Closed jjorissen52 closed 4 years ago
I've been noticing the same error across many different projects as of today:
For example, this config is causing this error:
Step #0 - "prepare": Error: Batch "iam-project-ci-gcloud-b081 modifyIamPolicy" for request "Create IAM Members roles/owner serviceAccount:ci-account@ci-gcloud-b081.iam.gserviceaccount.com for \"project \\\"ci-gcloud-b081\\\"\"" returned error: Error applying IAM policy for project "ci-gcloud-b081": Error setting IAM policy for project "ci-gcloud-b081": googleapi: Error 400: Policy members must be of the form "<type>:<value>"., badRequest
Step #0 - "prepare":
Step #0 - "prepare": on iam.tf line 29, in resource "google_project_iam_member" "int_test":
Step #0 - "prepare": 29: resource "google_project_iam_member" "int_test" {
Step #0 - "prepare":
The error is quite confusing, because serviceAccount:ci-account@ci-gcloud-b081.iam.gserviceaccount.com
looks valid as an IAM member to me.
I think the right fix is likely to filter out deleted principles when sending the IAM policy back.
I've been doing a bit more investigation into this (tracked in #333). I've been able to consistently reproduce it on my project, here are the debug logs.

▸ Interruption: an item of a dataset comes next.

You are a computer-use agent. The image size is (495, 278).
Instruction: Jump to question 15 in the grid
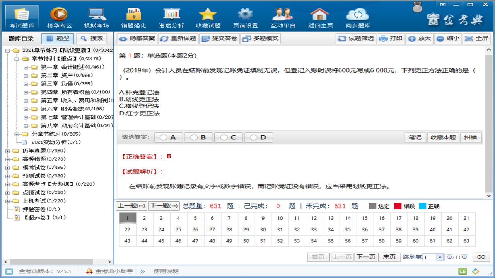364,218
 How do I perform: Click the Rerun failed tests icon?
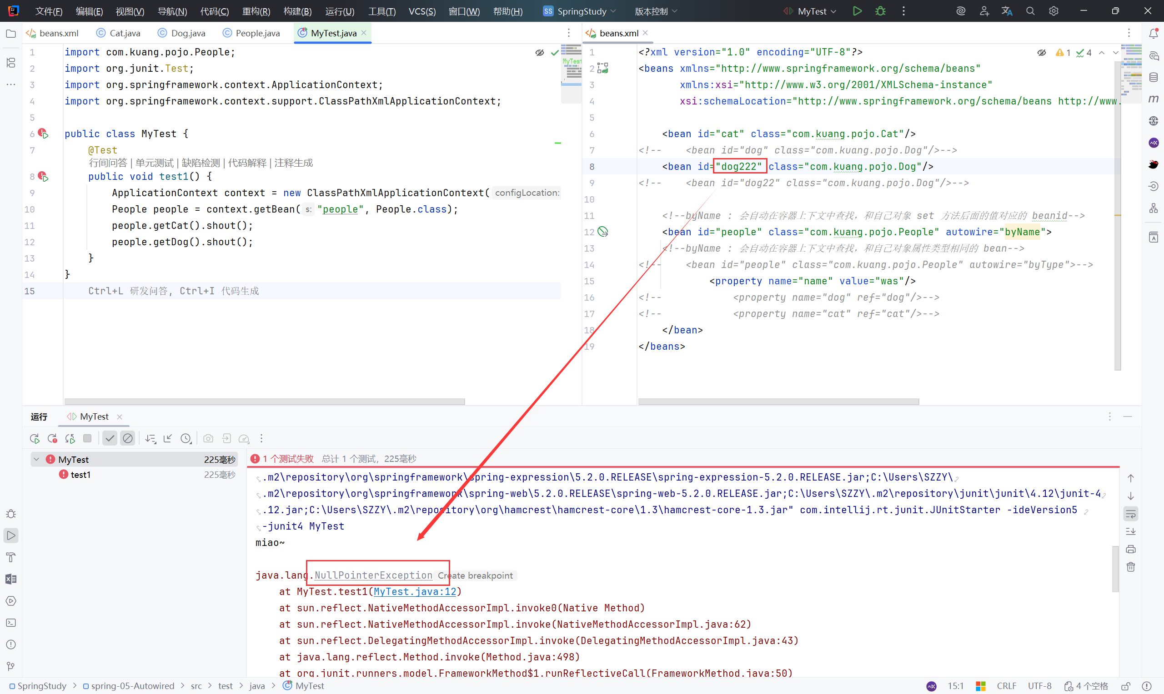pyautogui.click(x=52, y=438)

Looking at the logs, I suspect the issue is related to deleted IAM principles. Specifically, I see that we attempt to reflect a deleted IAM principle back in the setPolicy response.
I've also done some version testing:
Right now the best workaround I can find is to pin the provider to ~> 2.12.0
.
I've got a fix for this on the way: https://github.com/GoogleCloudPlatform/magic-modules/pull/2819
As a workaround until the fix is released you can delete service account IAM members with the deleted:
prefix and terraform will work as usual.
This issue is caused specifically by deleted service accounts that exist on the resource that terraform is managing members on, so removing references to them will allow terraform to work normally.
This fix is available now in the 2.20.1
version of the provider, and will be available for 3.x in the 3.3.0 release expected next week.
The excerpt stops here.